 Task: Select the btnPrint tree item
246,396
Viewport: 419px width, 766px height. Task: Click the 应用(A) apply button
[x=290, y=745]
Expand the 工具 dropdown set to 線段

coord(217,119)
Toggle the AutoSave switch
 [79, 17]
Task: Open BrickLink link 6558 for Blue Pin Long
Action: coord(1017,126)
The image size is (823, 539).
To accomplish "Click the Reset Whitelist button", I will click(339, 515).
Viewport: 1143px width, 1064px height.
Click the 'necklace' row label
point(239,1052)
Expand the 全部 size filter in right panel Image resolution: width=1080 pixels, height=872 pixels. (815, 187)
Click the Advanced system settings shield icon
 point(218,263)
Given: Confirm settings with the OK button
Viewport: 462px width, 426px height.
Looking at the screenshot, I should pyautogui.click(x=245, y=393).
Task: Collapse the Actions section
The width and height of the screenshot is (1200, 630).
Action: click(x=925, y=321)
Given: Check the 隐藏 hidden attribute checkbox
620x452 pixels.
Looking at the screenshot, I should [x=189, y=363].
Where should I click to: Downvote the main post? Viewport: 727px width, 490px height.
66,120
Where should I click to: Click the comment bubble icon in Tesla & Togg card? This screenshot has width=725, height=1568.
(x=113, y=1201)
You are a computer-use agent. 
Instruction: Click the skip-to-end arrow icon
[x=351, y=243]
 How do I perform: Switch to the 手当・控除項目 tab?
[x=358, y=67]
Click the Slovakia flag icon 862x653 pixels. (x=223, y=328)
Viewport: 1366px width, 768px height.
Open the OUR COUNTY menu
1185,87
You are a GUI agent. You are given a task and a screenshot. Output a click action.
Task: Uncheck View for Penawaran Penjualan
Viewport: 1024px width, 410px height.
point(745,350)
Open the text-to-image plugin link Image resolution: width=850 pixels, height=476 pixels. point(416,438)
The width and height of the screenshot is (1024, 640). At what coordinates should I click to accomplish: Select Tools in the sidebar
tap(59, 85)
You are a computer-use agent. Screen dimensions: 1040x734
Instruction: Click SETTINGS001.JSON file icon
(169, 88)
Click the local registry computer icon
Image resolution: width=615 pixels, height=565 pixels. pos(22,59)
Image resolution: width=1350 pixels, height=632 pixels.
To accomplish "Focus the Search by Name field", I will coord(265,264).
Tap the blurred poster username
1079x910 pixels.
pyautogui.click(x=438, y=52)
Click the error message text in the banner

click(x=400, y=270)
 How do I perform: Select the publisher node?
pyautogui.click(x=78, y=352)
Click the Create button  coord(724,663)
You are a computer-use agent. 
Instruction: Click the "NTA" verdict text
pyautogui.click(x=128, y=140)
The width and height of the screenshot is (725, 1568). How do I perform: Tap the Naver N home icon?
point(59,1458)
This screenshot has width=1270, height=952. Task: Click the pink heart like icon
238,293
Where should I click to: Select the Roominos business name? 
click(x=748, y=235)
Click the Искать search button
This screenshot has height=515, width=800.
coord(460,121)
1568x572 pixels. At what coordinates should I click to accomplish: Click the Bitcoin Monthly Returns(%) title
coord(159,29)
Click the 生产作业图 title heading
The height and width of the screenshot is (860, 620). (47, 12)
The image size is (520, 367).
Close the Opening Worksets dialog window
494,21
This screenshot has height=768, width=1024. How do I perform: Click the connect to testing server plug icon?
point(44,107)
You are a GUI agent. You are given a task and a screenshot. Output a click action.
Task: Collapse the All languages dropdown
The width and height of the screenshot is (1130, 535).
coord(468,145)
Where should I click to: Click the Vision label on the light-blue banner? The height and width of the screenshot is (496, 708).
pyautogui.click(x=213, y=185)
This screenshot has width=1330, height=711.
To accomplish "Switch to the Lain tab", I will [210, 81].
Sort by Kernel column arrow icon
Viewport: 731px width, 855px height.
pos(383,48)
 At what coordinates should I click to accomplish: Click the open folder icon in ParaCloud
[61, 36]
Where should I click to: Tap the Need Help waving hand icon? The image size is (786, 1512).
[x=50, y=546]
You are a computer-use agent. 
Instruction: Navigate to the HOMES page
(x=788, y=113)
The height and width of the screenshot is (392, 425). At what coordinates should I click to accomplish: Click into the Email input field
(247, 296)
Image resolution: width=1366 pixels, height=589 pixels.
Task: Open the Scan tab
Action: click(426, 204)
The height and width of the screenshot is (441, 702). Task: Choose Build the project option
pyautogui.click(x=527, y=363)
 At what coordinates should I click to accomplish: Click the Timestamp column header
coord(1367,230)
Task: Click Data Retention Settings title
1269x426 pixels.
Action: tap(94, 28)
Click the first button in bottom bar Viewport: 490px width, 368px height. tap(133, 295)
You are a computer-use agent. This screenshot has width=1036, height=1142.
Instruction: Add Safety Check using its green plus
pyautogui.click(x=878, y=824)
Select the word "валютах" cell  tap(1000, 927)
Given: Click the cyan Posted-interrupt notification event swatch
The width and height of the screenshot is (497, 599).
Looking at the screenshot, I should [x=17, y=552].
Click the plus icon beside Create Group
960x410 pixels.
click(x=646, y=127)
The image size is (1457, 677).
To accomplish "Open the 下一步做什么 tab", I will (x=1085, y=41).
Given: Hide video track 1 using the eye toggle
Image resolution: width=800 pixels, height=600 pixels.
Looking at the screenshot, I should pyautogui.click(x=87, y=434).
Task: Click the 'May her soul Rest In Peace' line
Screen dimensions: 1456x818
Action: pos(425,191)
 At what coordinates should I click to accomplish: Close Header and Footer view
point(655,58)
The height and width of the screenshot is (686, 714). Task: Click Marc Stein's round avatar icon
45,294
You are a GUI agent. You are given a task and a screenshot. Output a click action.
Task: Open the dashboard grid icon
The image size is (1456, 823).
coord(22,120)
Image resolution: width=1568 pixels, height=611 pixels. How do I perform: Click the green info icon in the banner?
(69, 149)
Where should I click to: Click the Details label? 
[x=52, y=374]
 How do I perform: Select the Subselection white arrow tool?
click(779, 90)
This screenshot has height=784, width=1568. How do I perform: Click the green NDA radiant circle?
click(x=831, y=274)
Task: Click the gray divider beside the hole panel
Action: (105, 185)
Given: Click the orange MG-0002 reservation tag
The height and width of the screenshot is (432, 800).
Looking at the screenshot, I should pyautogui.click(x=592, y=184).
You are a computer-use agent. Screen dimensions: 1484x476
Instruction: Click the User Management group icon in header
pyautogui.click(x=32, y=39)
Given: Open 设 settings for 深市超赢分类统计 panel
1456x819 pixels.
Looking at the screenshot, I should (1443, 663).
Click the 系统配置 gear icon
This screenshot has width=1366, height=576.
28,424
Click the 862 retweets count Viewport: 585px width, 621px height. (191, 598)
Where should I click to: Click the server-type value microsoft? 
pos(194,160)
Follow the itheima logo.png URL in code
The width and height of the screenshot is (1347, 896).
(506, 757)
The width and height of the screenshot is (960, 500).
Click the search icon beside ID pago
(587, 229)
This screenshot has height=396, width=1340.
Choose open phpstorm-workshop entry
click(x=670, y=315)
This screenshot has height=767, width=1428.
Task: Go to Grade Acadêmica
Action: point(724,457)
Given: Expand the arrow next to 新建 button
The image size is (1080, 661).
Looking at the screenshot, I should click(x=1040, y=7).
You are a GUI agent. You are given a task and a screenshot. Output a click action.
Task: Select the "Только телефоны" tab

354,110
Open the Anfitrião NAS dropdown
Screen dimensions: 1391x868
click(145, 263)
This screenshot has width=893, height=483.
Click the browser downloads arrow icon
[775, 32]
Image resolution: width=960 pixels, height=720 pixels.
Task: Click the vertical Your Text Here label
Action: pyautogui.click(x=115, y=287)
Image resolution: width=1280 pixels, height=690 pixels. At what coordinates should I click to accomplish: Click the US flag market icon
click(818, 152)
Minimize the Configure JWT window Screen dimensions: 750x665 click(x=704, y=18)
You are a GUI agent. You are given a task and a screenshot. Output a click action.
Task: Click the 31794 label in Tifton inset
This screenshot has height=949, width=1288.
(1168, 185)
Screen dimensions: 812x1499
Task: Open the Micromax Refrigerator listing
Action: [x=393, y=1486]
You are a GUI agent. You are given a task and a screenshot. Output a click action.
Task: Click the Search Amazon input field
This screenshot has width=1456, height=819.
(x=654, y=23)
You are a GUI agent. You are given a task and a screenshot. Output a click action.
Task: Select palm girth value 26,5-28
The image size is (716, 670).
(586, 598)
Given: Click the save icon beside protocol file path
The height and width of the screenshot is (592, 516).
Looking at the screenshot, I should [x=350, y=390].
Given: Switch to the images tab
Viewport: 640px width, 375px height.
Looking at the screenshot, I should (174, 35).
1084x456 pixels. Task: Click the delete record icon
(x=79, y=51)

§ **Work request**: Begin with the line that contains "Viewport: 640px width, 375px height." and end with the last line of the records; set down every line in that span exactly, and nothing else.

§ **Solution for this exercise**:
Viewport: 640px width, 375px height.
Looking at the screenshot, I should (174, 35).
1084x456 pixels. Task: Click the delete record icon
(x=79, y=51)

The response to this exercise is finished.